The Gatchina Palace was the favorite palace of Paul I who made it the official royal residence when he became the Russian Emperor in 1796.
The history of the Gatchina Palace dates back to 1760s when Catherine the Great presented these lands to her lover Count Orlov. A large palace and a park complex began to take shape under his ownership. Following Orlov's death she presented Gatchina to her son, future Emperor Paul I, and it was his residence for over 30 years. Paul asked his favorite architect Brenna to refashion the palace to match his pronounced martial tastes.
Following the Revolution of 1917, the Gatchina Palace was turned into a museum. It suffered tremendous damage during the World War II. After the war the palace was used as a military academy. The lengthy restoration works continued until 1985 when the Gatchina Palace reopened its doors to the public as a museum.
All the rooms in the Gatchina Palace are not very large but they are notable for the refinement of their decor. They have almost perfect proportions, superb inlaid parquet floors and inlaid doors edged with artificial marble. The White Hall, the Crimson Room, and the Marble Dining Room are the most impressive interiors of the palace.
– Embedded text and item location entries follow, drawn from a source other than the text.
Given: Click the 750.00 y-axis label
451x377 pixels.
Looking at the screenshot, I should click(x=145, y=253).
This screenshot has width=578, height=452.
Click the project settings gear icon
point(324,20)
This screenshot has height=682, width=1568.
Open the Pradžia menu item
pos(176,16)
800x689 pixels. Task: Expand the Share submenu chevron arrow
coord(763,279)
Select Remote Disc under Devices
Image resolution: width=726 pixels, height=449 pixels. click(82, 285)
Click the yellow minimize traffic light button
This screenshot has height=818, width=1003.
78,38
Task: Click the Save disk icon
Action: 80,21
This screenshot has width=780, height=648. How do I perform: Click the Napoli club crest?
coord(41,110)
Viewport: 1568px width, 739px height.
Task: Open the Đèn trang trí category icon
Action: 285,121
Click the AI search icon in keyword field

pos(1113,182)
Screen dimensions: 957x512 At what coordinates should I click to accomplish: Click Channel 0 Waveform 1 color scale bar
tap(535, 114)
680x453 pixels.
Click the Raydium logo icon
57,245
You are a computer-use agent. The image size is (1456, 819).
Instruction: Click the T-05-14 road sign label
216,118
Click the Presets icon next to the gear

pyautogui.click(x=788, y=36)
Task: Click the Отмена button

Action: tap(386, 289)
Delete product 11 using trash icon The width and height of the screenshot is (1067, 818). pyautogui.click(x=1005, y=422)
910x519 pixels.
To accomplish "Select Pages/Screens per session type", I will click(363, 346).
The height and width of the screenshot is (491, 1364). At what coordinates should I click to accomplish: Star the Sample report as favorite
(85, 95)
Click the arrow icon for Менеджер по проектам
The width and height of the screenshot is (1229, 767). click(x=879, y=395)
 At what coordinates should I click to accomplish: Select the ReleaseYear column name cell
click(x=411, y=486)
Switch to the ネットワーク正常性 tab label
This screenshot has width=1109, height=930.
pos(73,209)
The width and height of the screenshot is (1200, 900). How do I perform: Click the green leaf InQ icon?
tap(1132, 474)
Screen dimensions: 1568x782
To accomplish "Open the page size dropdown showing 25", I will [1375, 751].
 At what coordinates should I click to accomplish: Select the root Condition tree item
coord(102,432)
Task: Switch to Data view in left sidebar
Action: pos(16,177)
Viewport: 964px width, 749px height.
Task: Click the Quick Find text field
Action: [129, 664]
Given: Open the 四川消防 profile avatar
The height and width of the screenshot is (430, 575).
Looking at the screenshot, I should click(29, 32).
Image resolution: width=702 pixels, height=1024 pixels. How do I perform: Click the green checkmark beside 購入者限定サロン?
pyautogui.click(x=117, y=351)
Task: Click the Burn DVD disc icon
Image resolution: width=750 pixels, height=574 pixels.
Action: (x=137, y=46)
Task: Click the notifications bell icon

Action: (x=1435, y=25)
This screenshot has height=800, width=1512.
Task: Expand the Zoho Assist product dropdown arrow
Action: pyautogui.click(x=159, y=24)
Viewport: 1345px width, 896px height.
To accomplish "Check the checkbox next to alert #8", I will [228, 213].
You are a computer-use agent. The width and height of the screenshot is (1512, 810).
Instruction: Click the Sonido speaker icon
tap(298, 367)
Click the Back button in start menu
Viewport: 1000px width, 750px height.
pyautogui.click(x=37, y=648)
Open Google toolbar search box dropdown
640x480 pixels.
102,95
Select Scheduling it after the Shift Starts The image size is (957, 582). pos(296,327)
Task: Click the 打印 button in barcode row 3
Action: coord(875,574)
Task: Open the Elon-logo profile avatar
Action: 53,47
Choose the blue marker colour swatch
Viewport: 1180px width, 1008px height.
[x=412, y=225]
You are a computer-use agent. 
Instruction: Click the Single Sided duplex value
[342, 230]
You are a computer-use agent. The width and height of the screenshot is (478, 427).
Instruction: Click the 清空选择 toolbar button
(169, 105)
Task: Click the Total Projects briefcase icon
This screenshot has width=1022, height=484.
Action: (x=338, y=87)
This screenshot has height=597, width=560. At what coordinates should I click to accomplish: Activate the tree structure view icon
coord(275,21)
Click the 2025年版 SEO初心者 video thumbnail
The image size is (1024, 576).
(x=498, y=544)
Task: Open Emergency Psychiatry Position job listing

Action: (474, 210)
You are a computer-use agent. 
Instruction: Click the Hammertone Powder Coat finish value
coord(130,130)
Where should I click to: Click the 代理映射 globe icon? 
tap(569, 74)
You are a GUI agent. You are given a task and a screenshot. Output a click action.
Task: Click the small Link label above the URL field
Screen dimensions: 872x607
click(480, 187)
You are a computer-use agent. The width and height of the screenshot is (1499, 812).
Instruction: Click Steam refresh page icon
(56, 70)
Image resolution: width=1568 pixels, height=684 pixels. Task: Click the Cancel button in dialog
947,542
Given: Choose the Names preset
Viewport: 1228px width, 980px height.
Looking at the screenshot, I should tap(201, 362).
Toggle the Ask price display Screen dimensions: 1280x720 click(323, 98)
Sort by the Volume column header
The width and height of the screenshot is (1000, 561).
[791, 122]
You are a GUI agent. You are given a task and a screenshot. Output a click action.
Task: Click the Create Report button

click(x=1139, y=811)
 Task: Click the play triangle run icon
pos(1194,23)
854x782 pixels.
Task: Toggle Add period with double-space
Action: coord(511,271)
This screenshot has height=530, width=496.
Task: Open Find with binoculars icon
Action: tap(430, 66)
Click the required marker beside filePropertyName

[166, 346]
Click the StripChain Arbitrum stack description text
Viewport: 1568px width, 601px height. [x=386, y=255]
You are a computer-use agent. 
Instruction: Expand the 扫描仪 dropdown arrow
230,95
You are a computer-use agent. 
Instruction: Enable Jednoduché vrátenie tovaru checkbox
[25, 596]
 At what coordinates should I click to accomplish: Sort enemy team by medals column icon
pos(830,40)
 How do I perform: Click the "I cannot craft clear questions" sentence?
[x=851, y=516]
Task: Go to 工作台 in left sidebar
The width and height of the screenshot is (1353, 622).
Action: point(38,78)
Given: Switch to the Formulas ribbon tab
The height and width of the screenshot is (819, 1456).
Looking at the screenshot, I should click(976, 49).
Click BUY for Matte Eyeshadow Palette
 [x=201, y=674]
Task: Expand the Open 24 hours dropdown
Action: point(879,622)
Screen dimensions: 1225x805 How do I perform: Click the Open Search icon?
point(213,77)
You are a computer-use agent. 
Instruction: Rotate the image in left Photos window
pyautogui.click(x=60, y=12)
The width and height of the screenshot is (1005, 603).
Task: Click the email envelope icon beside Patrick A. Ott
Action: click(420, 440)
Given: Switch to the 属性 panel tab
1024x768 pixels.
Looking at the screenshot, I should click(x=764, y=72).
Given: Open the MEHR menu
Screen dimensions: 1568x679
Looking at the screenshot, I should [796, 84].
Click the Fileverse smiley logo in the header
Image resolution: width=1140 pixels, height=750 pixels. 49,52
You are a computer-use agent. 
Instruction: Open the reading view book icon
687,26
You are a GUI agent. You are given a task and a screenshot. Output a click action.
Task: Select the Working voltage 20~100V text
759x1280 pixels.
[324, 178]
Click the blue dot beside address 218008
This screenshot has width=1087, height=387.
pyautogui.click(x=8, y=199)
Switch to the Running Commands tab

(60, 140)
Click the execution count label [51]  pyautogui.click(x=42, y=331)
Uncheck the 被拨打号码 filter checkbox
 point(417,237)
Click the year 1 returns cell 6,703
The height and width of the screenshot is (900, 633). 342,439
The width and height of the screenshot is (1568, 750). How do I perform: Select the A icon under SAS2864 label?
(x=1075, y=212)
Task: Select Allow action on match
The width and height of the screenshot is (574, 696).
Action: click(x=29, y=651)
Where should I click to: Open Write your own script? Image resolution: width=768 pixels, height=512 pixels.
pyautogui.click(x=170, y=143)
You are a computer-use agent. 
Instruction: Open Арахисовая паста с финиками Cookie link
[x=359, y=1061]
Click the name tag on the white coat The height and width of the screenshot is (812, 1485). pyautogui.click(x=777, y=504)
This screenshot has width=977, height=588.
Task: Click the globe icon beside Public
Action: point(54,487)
A rich collection of medieval weaponry is located on the ground floor.
The unique Priory Palace by the Russian architect Lvov is the last surviving example of "beaten-earth" construction in Russia. This earth-made palace was originally intended to serve for only 20 years but it is already its third century in existence. Constructed for a prior of the Maltese Order, the palace never became a priory, although it was presented to the Order of St. John of Jerusalem by Paul I in 1799. For an excellent overview of the history and construction of the palace please visit The Priory Palace.
The delightful grounds of the neighboring parks are the wildest of all palace parks around St. Petersburg. There is an intricate network of interconnected lakes and rivulets sprinkled with floating islands and romantic bridges surrounding the palace. Other places of interest include the Temple of Venus on the secluded Island of Love, the Birch House, and the Eagle Pavilion.